The Taming of the Shrew Art and Culture Quotes

How we cite our quotes: Citations follow this format: (Act.Scene.Line). Line numbers correspond to the Norton edition.

Quote #4

MESSENGER
Your Honor's players, heating your amendment,
Are come to play a pleasant comedy,
For so your doctors hold it very meet,
Seeing too much sadness hath congealed your
   blood,
And melancholy is the nurse of frenzy.
Therefore they thought it good you hear a play
And frame your mind to mirth and merriment,
Which bars a thousand harms and lengthens life. (Induction.2.130-138)

The Messenger's announcement to Sly that a group of traveling actors will perform a play for him (doctor's orders no less) is a playful way to nudge the play-goers to remind them that they too are an audience, and that theater is good for them. (Fun fact: Puritan protesters against Elizabethan theater claimed that play-going was bad for an audience's health. They worried actors could "infect" or "contaminate" audiences with bad morals, leading them to commit illegal sexual acts, which would also lead to the spread of sexually transmitted diseases like syphilis. Shakespeare is poking fun at the Puritans here.)

Quote #5

SECOND SERVINGMAN
Dost thou love pictures? We will fetch thee straight
Adonis painted by a running brook, (Induction.2.49-50)

When the Second Servant offers to fetch for Sly a picture of a scene from Metamorphosis, we're invited to compare Sly's on-stage metamorphosis, from beggar to lord, to other modes of art.
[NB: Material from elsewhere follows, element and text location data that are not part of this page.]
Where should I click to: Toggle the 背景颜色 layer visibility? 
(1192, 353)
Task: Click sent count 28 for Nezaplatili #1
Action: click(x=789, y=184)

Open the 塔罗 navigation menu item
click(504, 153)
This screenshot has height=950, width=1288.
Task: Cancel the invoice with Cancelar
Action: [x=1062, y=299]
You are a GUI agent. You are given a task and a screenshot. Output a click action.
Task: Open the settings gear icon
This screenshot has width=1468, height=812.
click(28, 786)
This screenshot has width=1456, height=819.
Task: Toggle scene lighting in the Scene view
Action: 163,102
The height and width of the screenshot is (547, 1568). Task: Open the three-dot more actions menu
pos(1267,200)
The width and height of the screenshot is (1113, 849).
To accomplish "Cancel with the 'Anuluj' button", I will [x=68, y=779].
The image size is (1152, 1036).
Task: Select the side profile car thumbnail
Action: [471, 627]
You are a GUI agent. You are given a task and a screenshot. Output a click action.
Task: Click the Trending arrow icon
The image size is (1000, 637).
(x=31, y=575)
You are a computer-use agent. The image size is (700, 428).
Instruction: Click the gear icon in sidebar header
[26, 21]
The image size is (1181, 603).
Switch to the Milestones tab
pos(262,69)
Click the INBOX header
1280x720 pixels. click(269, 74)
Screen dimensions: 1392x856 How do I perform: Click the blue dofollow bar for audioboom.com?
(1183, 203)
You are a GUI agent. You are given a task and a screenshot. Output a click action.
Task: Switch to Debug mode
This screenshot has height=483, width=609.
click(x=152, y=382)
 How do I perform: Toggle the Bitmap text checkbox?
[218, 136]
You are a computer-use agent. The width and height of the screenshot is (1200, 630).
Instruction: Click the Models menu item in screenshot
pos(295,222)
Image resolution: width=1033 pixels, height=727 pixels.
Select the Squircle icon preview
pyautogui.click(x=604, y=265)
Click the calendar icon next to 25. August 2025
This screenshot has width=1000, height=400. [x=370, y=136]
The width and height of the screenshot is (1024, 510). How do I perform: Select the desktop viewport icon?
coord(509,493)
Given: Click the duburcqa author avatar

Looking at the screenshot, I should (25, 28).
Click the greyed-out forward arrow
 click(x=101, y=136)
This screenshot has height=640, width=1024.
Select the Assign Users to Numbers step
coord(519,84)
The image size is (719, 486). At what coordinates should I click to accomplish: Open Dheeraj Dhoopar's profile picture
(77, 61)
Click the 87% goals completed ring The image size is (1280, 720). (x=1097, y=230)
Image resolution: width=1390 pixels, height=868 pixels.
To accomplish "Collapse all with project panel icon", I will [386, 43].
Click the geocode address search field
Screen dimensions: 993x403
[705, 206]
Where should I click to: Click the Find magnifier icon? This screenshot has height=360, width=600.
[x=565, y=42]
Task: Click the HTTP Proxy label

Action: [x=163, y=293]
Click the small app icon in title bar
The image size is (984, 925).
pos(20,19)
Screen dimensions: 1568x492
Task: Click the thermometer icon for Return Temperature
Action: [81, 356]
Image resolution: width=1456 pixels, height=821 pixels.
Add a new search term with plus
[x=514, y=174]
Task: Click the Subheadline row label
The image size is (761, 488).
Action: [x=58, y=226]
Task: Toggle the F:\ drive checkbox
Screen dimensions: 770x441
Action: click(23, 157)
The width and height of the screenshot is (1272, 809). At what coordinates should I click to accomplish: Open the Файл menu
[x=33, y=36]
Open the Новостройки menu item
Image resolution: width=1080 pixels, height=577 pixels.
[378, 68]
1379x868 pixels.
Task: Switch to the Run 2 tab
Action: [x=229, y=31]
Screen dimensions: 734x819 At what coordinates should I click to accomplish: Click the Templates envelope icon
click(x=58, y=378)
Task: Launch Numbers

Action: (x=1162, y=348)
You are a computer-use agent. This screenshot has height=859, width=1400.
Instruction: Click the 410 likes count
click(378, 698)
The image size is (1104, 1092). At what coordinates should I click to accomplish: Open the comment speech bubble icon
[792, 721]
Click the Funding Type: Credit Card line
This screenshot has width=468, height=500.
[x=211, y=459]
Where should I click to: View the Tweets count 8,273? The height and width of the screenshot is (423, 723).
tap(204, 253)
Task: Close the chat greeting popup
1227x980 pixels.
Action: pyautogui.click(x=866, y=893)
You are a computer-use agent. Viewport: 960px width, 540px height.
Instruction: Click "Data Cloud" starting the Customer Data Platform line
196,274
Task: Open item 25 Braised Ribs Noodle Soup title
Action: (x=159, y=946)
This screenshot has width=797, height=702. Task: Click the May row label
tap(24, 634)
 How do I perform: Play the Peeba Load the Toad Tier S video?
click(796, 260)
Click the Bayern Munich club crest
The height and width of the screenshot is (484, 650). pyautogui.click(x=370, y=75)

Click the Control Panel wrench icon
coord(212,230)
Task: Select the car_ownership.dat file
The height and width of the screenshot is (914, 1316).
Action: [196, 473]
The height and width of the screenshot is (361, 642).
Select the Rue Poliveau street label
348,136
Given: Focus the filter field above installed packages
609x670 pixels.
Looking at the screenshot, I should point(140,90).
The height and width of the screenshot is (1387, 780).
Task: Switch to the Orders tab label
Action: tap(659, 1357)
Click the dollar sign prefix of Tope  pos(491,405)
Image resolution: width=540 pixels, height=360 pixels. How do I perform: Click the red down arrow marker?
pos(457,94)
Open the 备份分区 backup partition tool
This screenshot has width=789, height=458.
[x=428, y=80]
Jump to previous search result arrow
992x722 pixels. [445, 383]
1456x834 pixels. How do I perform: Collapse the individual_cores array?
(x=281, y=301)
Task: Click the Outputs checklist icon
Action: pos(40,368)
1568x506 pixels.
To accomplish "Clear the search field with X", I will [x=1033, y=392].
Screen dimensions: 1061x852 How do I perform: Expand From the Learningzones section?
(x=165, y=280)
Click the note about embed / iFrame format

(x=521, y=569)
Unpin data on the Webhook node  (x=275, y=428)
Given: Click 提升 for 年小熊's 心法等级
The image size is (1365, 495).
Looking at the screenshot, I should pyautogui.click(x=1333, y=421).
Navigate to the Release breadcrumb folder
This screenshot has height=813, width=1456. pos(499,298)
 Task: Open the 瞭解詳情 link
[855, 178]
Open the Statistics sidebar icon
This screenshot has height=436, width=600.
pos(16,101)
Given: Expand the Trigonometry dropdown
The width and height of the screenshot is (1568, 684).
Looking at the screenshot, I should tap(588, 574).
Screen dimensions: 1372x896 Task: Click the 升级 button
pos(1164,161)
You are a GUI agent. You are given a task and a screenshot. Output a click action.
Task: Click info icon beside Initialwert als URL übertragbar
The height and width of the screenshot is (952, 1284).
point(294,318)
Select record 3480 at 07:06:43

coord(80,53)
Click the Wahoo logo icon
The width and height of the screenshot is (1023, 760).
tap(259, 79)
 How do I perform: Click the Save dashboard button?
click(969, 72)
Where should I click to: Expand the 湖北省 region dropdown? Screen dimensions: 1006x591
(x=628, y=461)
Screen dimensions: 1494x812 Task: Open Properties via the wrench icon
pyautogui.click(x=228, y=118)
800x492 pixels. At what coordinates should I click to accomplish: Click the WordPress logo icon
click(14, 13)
Shakespeare aligns his play with a classic text and links himself with the likes of literary giants such as Ovid.

Quote #6

TRANIO, to Lucentio
Husht, master, here's some good pastime toward; (1.1.69)

There's that word "pastime" again. Here, Kate is causing quite a "scene" and Tranio and Lucentio watch and comment on the spectacle of Kate arguing with her father and Bianca's suitors in public. The point? We are all spectators and spectacles at one point or another. Kate is literally causing a "scene" but later she and Petruchio will watch others misbehave in public. Everyday life has become a kind of theater.